*Exercise aim*.
Up to and including the line bearing "[Go to authentication page] (1224, 32)", output every line of the entries exactly as written, starting from the first; pictures stay out.
== Data excerpts
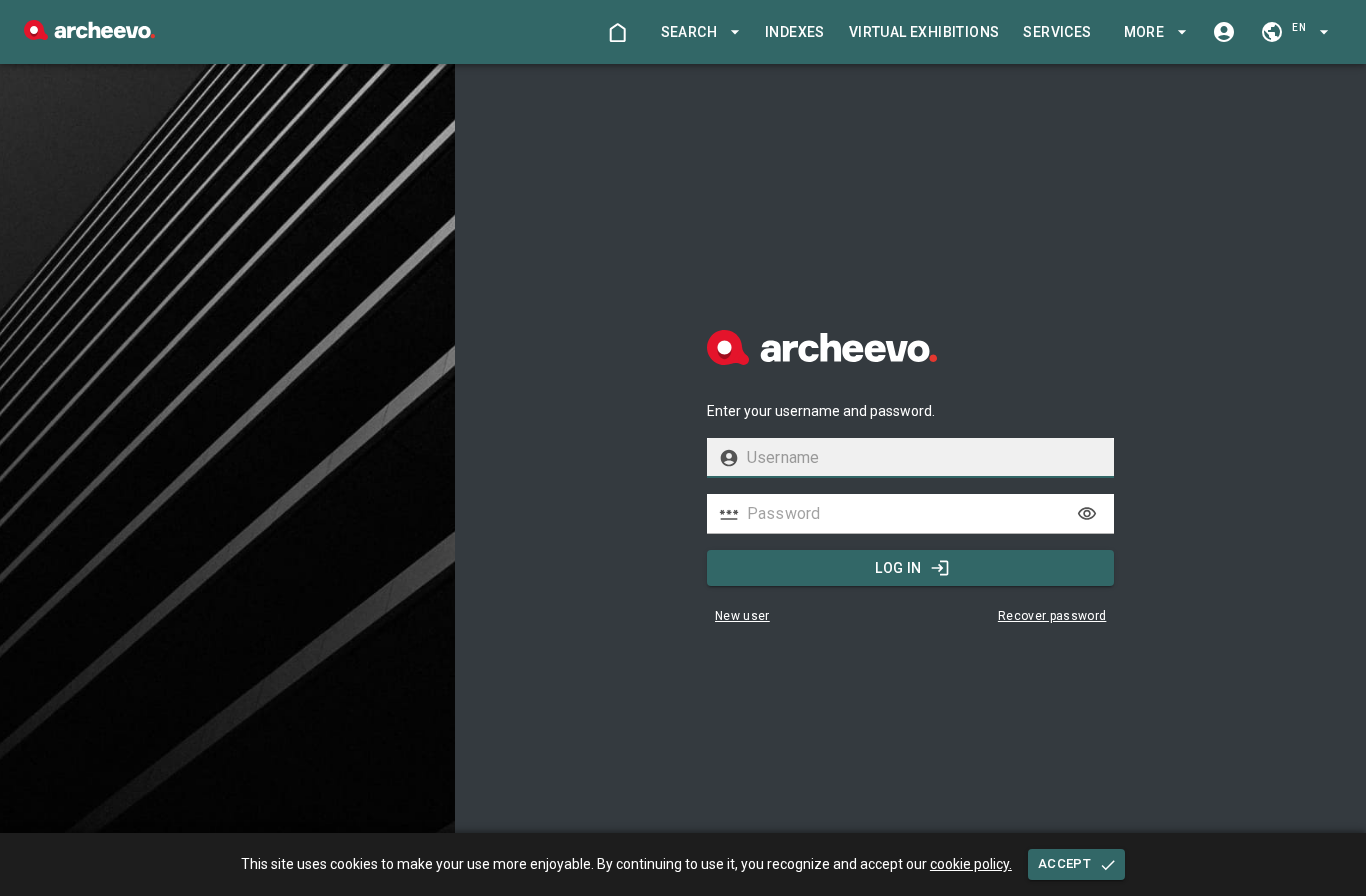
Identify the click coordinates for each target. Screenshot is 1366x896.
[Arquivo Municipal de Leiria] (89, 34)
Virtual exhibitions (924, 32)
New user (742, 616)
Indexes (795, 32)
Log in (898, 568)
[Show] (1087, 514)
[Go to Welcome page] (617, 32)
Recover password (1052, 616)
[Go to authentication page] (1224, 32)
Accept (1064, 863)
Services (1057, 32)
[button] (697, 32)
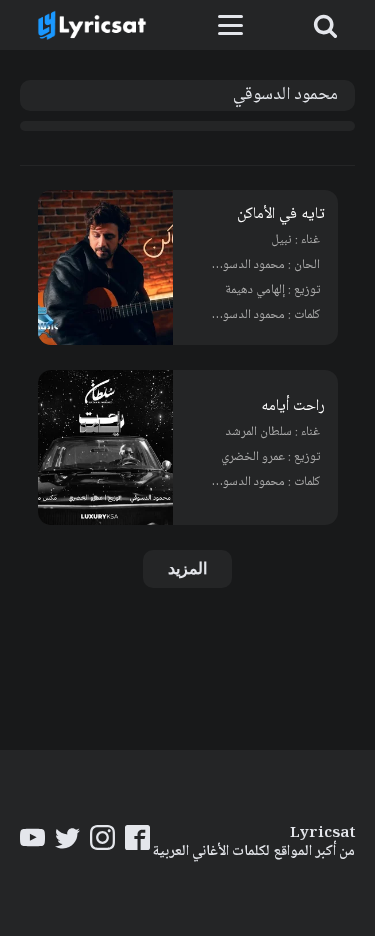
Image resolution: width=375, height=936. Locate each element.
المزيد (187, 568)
====
*Result for this exercise*.
Identify the click coordinates for each target. Screenshot is 1366x896.
[Arquivo Municipal de Leiria] (89, 34)
Virtual exhibitions (924, 32)
New user (742, 616)
Indexes (795, 32)
Log in (898, 568)
[Show] (1087, 514)
[Go to Welcome page] (617, 32)
Recover password (1052, 616)
[Go to authentication page] (1224, 32)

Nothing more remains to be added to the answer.